The Scholars Program is hoping to expand the number of participating students and high schools next year.  In order to remedy space issues and cater to student interests, curriculum will be divided into two tracks – finance and health care.  Program participants will receive their core curriculum based on one of the two industries, with some exposure to these topics already taking place this year.

Stephen Torres, a member of the Advisory Board and former mentor for The Riordan Programs, commented that the program “is one of the best vehicles for building a pipeline of qualified diverse applicants to business schools and other graduate programs.

“The Riordan Programs is designed as an equalizing tool for underrepresented students, bringing to them access to experiences, training and contacts enjoyed by mainstream well-to-do students competing for limited slots at graduate programs,” said Torres, president and general manager of alternative energy at Magnetek.  “The [participants] are exposed to a broad array of business experiences during a program year.  For those that choose to pursue a career in business, the program should serve as a foundation for their academic work in the following years.”

The Riordan Programs participants had the opportunity to learn about the health care industry during a special Health Care session in April that was designed to expose them to the current trends, challenges and opportunities affecting the health care and biotech industries.  Invited panelists, who shared their experiences in the fields and offered their advice on a variety of topics, included UCLA Anderson MBA candidates and Amgen senior management, including the following individuals:

Dr. Peter Ho, an MBA candidate at UCLA Anderson and former intern at Biogen Idec Inc.
Dr.

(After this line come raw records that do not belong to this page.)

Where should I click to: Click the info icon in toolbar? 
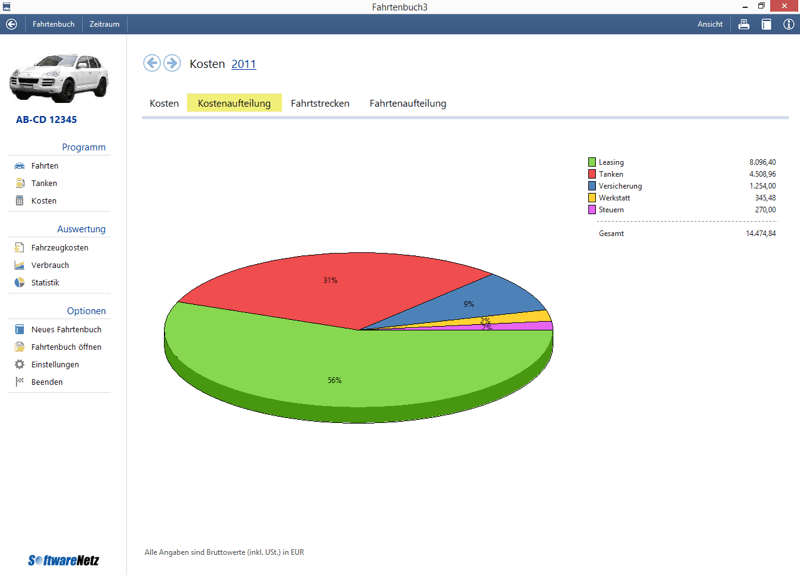(788, 24)
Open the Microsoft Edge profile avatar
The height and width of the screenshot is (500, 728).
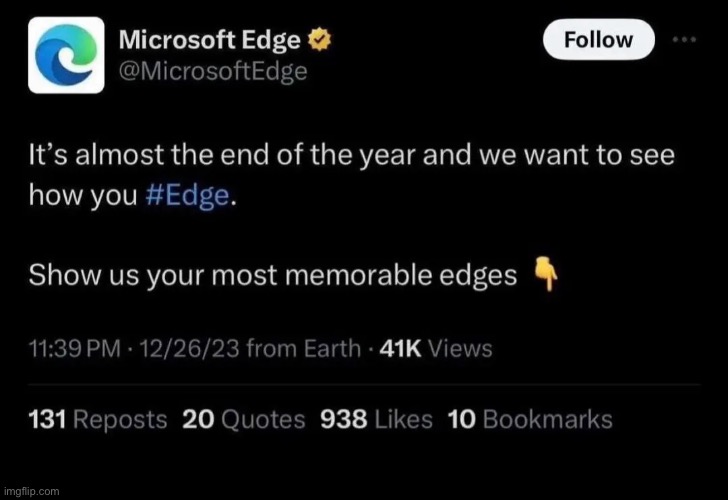(66, 55)
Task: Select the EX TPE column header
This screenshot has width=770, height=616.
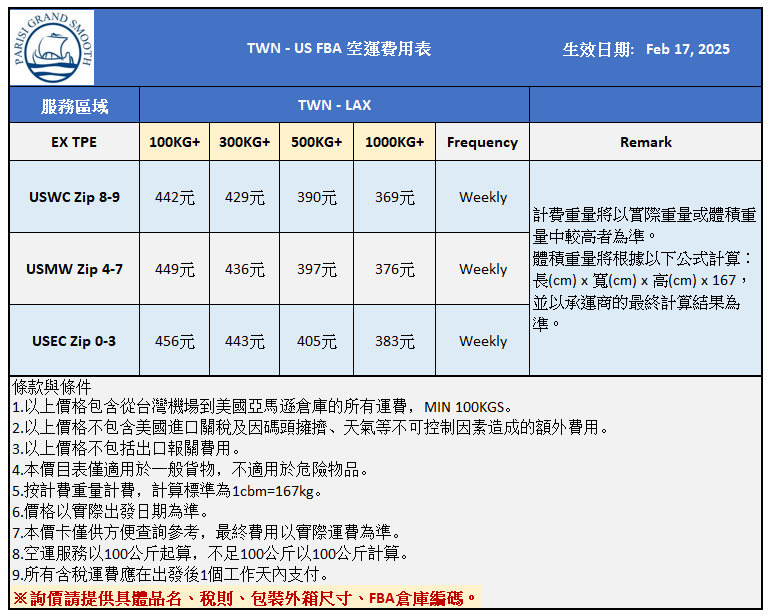Action: click(x=75, y=142)
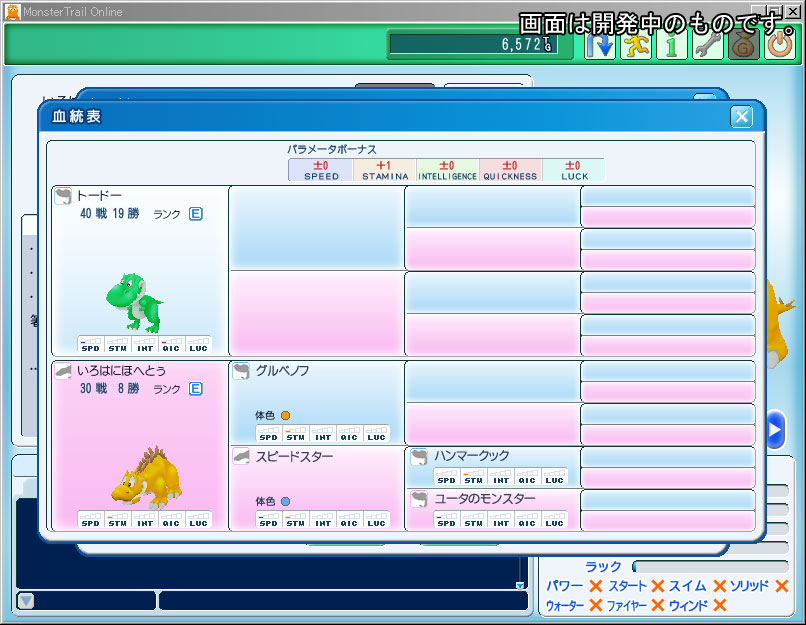This screenshot has height=625, width=806.
Task: Click the orange body color dot of グルベノフ
Action: [x=285, y=415]
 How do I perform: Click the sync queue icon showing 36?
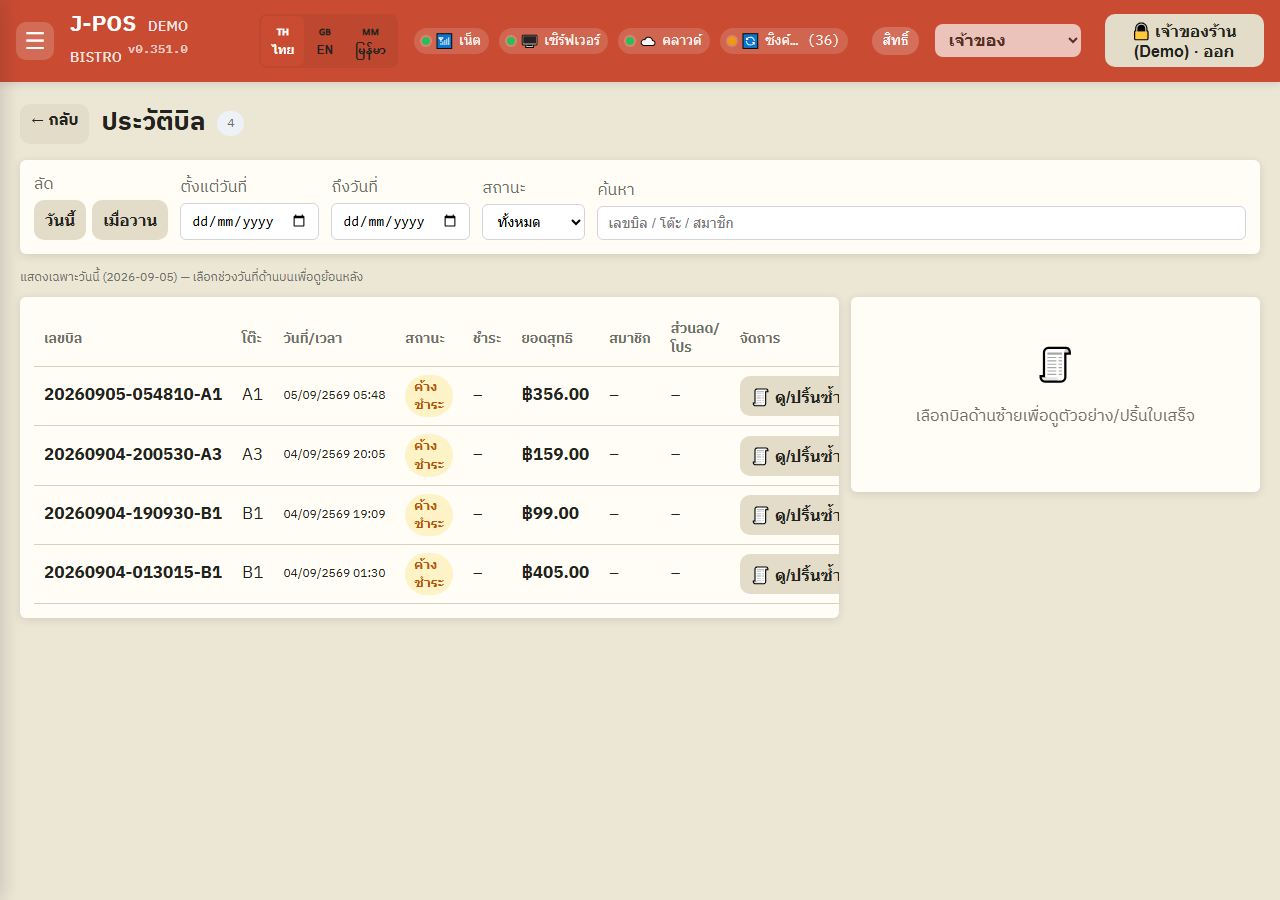click(x=750, y=41)
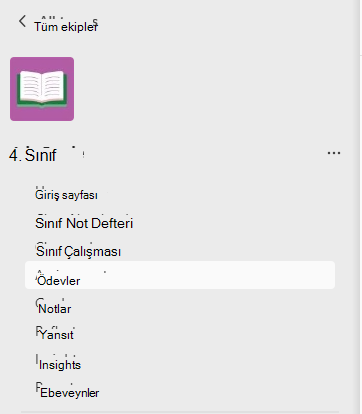Select the 4. Sınıf team name
This screenshot has width=362, height=414.
click(33, 155)
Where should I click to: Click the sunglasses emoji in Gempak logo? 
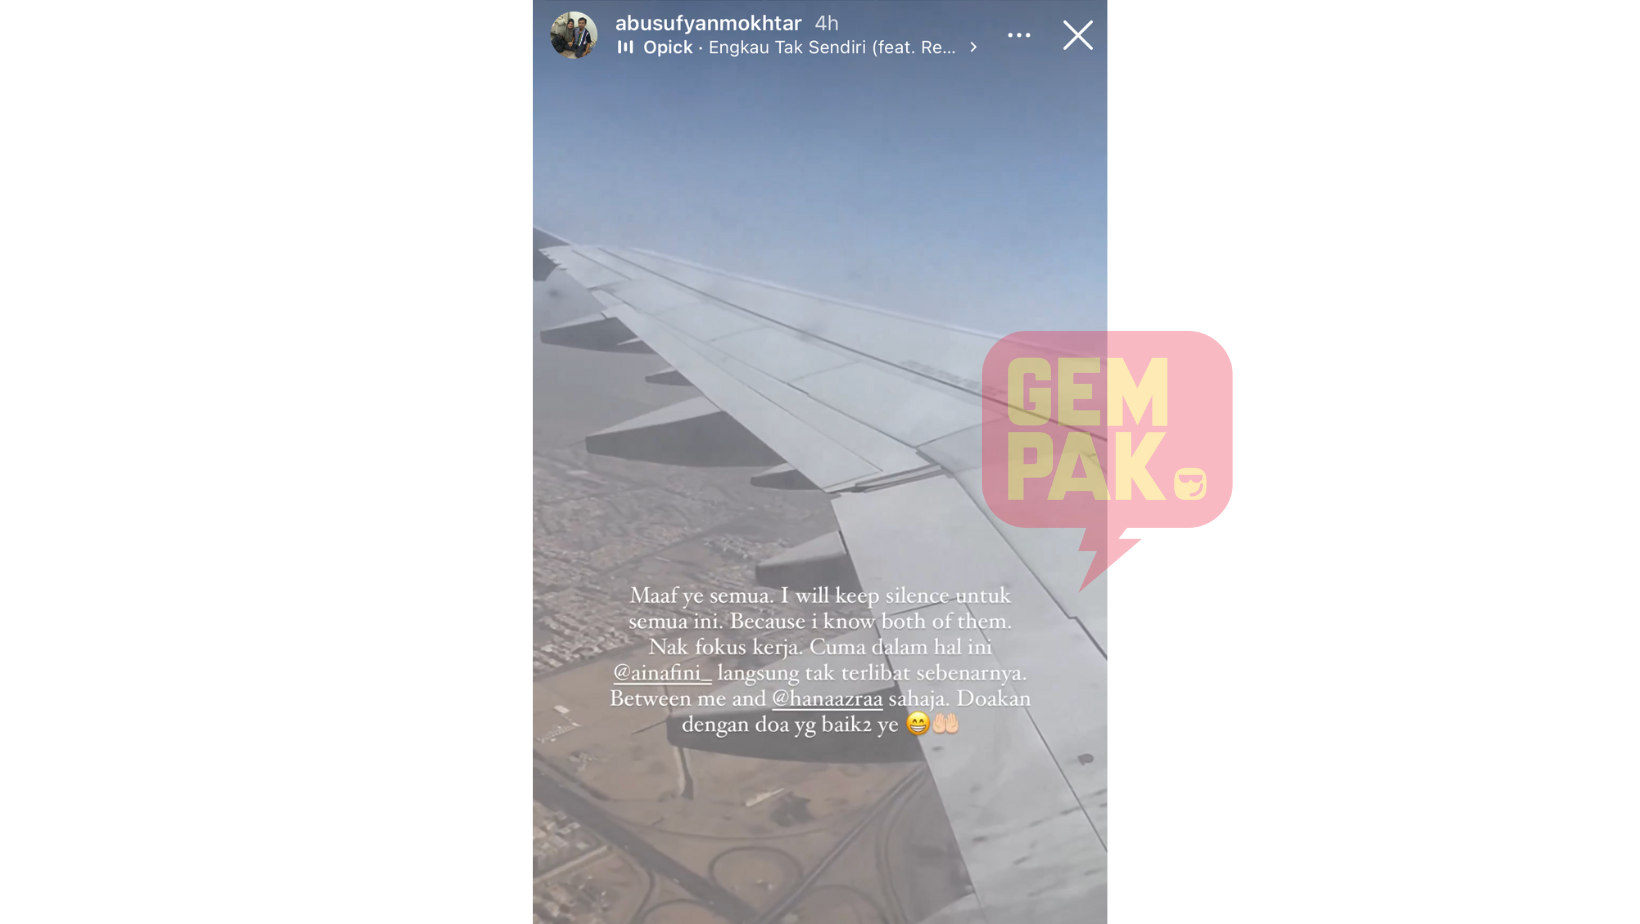tap(1190, 484)
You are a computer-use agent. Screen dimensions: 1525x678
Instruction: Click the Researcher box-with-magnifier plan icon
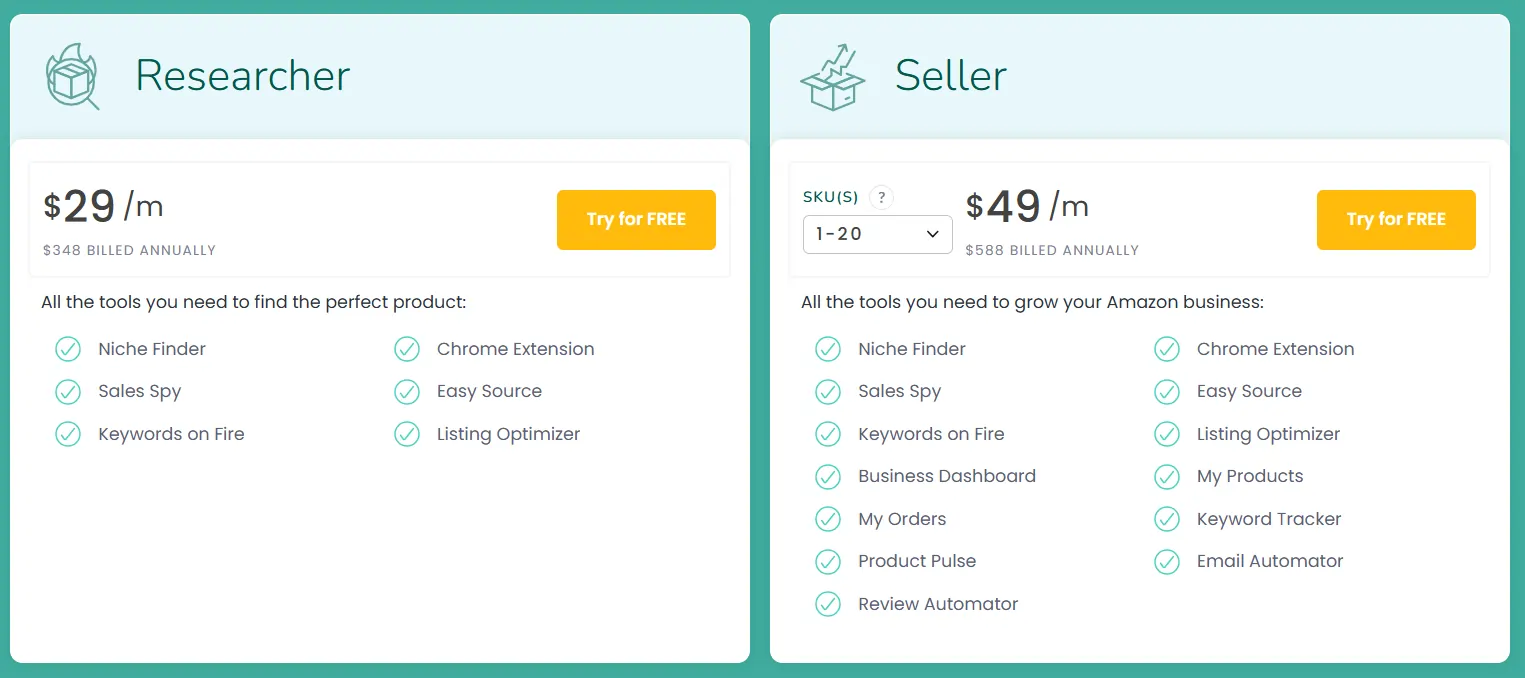point(72,76)
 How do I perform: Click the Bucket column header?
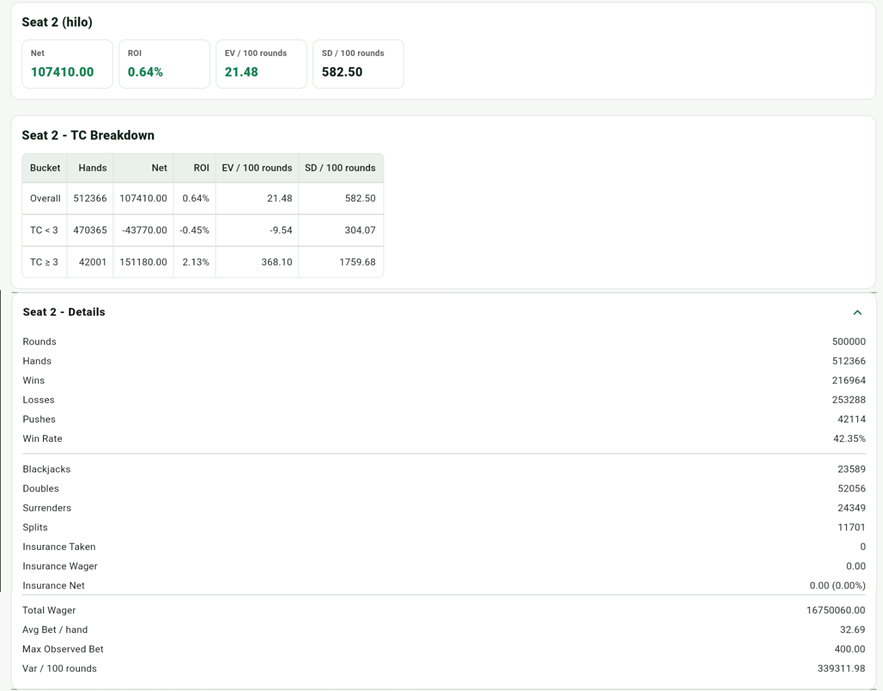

Geoffrey Van Thiel, an MD/MBA candidate at UCLA David Geffen School of Medicine/UCLA Anderson and former Healthnet employee
Bill Nash, senior manager in sales and marketing at Amgen
Mindy Han, associate manager in corporate finance at Amgen
Demet Yalcin, associate manager in research and development at Amgen

Attendees also had the opportunity to hear from lecturer CK Lin, a Ph.D. candidate at UCLA’s Bioengineering department, who provided a lecture on his work in the field of nanotechnology.

Riordan Programs Program Assistant Adrienne Martinez, a participant of the Fellows Program in 2004, says that this past year was a tremendous success.  “We came into this year wanting to build the program back up, add some good structure, make the curriculum (lectures, roundtable discussions, industry speakers) more like course curriculum, while continuing to have the mentoring program and the community service projects,” she said. 

“The Scholars, who can participate up to three years in the program, have noticed the difference and have expressed their huge gratitude for the improvement to the program,” Martinez added.  “It’s a very complex and demanding program, but the benefits that the graduating participants are getting this year is very great.

About the Riordan Programs
Founded in 1987, The Riordan Programs is a pioneering career-based outreach program that motivates high school students, college students and recent college graduates from diverse backgrounds and under-served communities to consider and prepare for careers in management through education, mentorship and professional development. The Riordan Programs has since been recognized as the defining model for such programs.